A Proof of Learning Rate Transfer Under μP — Minimal Reproduction¶

This notebook reproduces the deep-linear-MLP experiment from the post A Proof of Learning Rate Transfer Under μP (AISTATS 2026 Batch), following the original paper by Soufiane Hayou.

The claim under test: for a deep linear network in the maximal-update parametrization (μP), the optimal one-step learning rate has a deterministic infinite-width limit

$$\eta_\infty^{(1)}=\frac{m}{L}\,\frac{y^\top K y}{\lVert K y\rVert_2^{2}},\qquad K=\frac1d X X^\top,$$

and the finite-width optimum converges to it, $\eta_n^{(1)}-\eta_\infty^{(1)}=O_P(n^{-1/2})$.
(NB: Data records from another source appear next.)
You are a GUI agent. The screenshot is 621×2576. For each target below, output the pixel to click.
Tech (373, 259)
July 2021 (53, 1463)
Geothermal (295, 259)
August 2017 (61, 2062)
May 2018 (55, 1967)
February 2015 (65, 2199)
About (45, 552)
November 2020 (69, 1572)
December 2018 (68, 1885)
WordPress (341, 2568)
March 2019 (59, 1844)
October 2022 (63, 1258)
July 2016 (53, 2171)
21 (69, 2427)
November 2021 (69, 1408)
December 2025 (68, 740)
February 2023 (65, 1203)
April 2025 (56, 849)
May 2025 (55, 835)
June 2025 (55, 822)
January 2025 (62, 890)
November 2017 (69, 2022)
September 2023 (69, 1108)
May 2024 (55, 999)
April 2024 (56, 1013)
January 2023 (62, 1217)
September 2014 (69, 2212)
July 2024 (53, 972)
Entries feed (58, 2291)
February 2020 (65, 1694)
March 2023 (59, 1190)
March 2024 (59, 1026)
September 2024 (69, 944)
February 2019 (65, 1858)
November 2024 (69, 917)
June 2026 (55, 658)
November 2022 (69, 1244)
We build a depth-$L=3$ μP linear MLP $f(x)=V^\top W_L\cdots W_1 W_0 x$ (only $W_1,\dots,W_L$ trained; $W_0,V$ frozen), take one full-batch gradient step, grid-search the empirical optimal learning rate $\eta_n^{(1)}$ across widths and seeds, and compare to the closed form. Everything uses only torch, numpy, and matplotlib, and reproduces the reference run to floating-point precision.

In [1]:
import math
import numpy as np
import torch
import matplotlib.pyplot as plt

torch.set_printoptions(precision=6)
np.set_printoptions(precision=6, suppress=True)

Configuration¶

These are exactly the settings of the reference run (μP, depth 3, float64). The data is a fixed 1-D linear-regression dataset of $m=500$ points; the same data is reused at every width because the theorem studies width asymptotics with the data held fixed.

In [2]:
DEPTH_L          = 3
WIDTHS           = [64, 128, 256, 512, 1024]
DATA_SEED        = 123
INIT_SEEDS       = [1, 2, 3]
M, D, NOISE_STD  = 500, 1, 0.1
DTYPE            = torch.float64
NUM_GRID         = 120      # learning-rate grid points
REFINE           = True     # local refinement around the best grid point
LOCAL_REFINE_PTS = 60
ETA_MAX_MULT     = 4.0      # search interval is [0, ETA_MAX_MULT * eta_inf]

The data¶

$x_i\sim\mathcal N(0,I_d)$, $w_\star\sim\mathcal N(0,d^{-1}I_d)$, $y_i=w_\star^\top x_i+\varepsilon_i$ with $\varepsilon_i\sim\mathcal N(0,\sigma^2)$.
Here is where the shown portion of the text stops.